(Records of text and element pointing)
════════
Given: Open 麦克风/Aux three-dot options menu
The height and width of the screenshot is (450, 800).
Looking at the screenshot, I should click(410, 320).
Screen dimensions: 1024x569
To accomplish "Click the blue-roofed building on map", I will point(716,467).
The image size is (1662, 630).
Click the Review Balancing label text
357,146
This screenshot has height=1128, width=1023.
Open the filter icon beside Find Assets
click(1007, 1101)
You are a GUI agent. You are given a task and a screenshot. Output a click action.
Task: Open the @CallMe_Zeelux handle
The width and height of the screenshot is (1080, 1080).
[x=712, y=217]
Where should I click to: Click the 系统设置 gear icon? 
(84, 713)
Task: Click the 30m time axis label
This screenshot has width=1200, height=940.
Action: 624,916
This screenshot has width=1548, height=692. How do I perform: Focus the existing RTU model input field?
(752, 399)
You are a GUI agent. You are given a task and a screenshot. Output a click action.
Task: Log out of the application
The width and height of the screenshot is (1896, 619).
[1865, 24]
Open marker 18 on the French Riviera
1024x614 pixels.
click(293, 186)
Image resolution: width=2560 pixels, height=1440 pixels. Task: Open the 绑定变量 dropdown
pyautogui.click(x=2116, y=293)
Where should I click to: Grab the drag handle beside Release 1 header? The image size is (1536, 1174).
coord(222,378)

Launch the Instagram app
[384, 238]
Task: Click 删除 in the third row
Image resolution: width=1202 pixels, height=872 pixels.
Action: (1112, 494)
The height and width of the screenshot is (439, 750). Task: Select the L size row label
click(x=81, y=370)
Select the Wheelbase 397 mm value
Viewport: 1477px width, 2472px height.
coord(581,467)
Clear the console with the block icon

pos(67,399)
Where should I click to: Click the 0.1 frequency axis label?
════════
PROBLEM TO WORK ON » Format every line of the records above as a Markdown table with the columns "No." and "Line," numbering each row and leaving out blank lines.

EXERCISE OUTPUT »
| No. | Line |
|---|---|
| 1 | Given: Open 麦克风/Aux three-dot options menu |
| 2 | The height and width of the screenshot is (450, 800). |
| 3 | Looking at the screenshot, I should click(410, 320). |
| 4 | Screen dimensions: 1024x569 |
| 5 | To accomplish "Click the blue-roofed building on map", I will point(716,467). |
| 6 | The image size is (1662, 630). |
| 7 | Click the Review Balancing label text |
| 8 | 357,146 |
| 9 | This screenshot has height=1128, width=1023. |
| 10 | Open the filter icon beside Find Assets |
| 11 | click(1007, 1101) |
| 12 | You are a GUI agent. You are given a task and a screenshot. Output a click action. |
| 13 | Task: Open the @CallMe_Zeelux handle |
| 14 | The width and height of the screenshot is (1080, 1080). |
| 15 | [x=712, y=217] |
| 16 | Where should I click to: Click the 系统设置 gear icon?  |
| 17 | (84, 713) |
| 18 | Task: Click the 30m time axis label |
| 19 | This screenshot has width=1200, height=940. |
| 20 | Action: 624,916 |
| 21 | This screenshot has width=1548, height=692. How do I perform: Focus the existing RTU model input field? |
| 22 | (752, 399) |
| 23 | You are a GUI agent. You are given a task and a screenshot. Output a click action. |
| 24 | Task: Log out of the application |
| 25 | The width and height of the screenshot is (1896, 619). |
| 26 | [1865, 24] |
| 27 | Open marker 18 on the French Riviera |
| 28 | 1024x614 pixels. |
| 29 | click(293, 186) |
| 30 | Image resolution: width=2560 pixels, height=1440 pixels. Task: Open the 绑定变量 dropdown |
| 31 | pyautogui.click(x=2116, y=293) |
| 32 | Where should I click to: Grab the drag handle beside Release 1 header? The image size is (1536, 1174). |
| 33 | coord(222,378) |
| 34 | Launch the Instagram app |
| 35 | [384, 238] |
| 36 | Task: Click 删除 in the third row |
| 37 | Image resolution: width=1202 pixels, height=872 pixels. |
| 38 | Action: (1112, 494) |
| 39 | The height and width of the screenshot is (439, 750). Task: Select the L size row label |
| 40 | click(x=81, y=370) |
| 41 | Select the Wheelbase 397 mm value |
| 42 | Viewport: 1477px width, 2472px height. |
| 43 | coord(581,467) |
| 44 | Clear the console with the block icon |
| 45 | pos(67,399) |
| 46 | Where should I click to: Click the 0.1 frequency axis label? |